Et vous ne pouvez pas forcer les gens à s’occuper de leur bonheur au travail. Mais si l’autre est prêt à s’intéresser à ce sujet, l’impact sur l’individu, l’équipe et l’organisation peut être immense. Des personnes qui prennent en main, de leur propre initiative, la question du bonheur au travail et une organisation qui facilite cela peuvent créer une spirale positive puissante qui génèrera beaucoup d’énergie positive.
Que votre entreprise soit petite ou une marque mondialement connue, le bonheur des employés est une chose qui évoluera toujours.
Mais, malgré tout, il existe des aspects du travail qui donneront toujours aux employés le sentiment de faire un travail utile. Ces aspects doivent être inscrits dans l’ADN de votre entreprise, de sorte que, quels que soient les avantages, le salaire ou la technologie de bureau, vos employés viendront au travail inspirés et déterminés à avoir un impact.
La place de l’animal humain dans le bonheur au travail
Cette question peut paraître surprenante car nous avons du mal à nous définir comme des animaux tellement ce terme peut sembler péjoratif. Pourtant, c’est une réalité sur le plan de la physiologie comme de l’évolution et cela a des incidences fortes sur nos comportements et notre niveau de bien-être.
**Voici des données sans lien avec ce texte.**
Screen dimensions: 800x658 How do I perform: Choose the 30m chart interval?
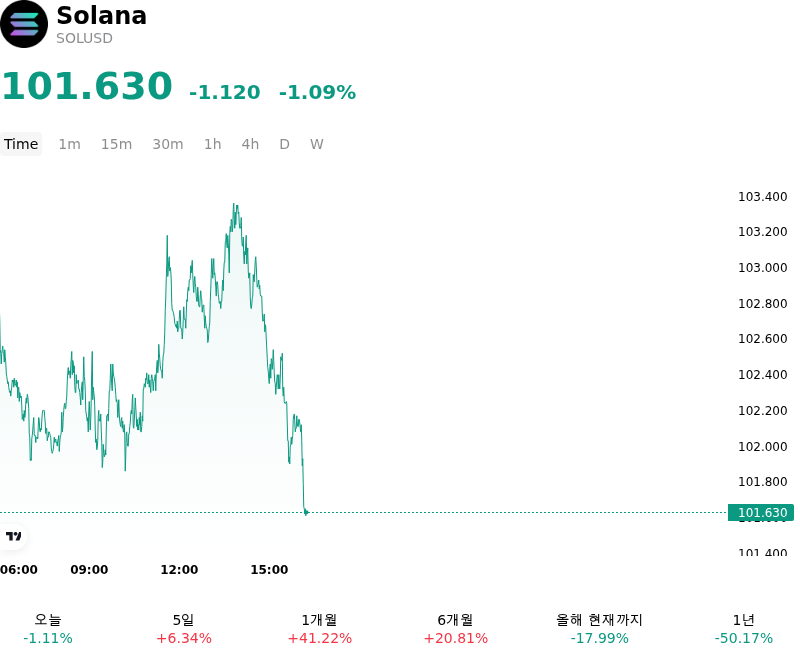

Par exemple, la première chose dont l’animal que nous sommes a besoin est de sécurité. Cette sécurité est rendue premièrement possible par l’existence d’une tribu sur laquelle on peut compter et qui se révèle structurante et encadrante. On peut se demander que devient la tribu quand elle est éclatée aux 4 coins de la France et qu’elle se contacte seulement par écran interposé. Peut-on d’ailleurs même encore parler de collectif ?
La dimension de l’alignement entre ce qui est montré, exprimé, ressenti et pensé est essentielle aussi. En effet, il n’y a pas pire qu’un manager qui prend une position physique qui ne colle pas avec l’émotion qu’il exprime et qui diffère de sa façon de réfléchir comme des valeurs qu’il prône. Ce désalignement ne peut créer que de la frustration, de la colère ou de la méfiance.
Le respect et la mise en cohérence de cette dimension animale sur un plan personnel, interpersonnel et systémique constituent l’enjeu majeur des prochaines années qui s’ouvrent devant nous et cela pour nos sociétés comme les entreprises.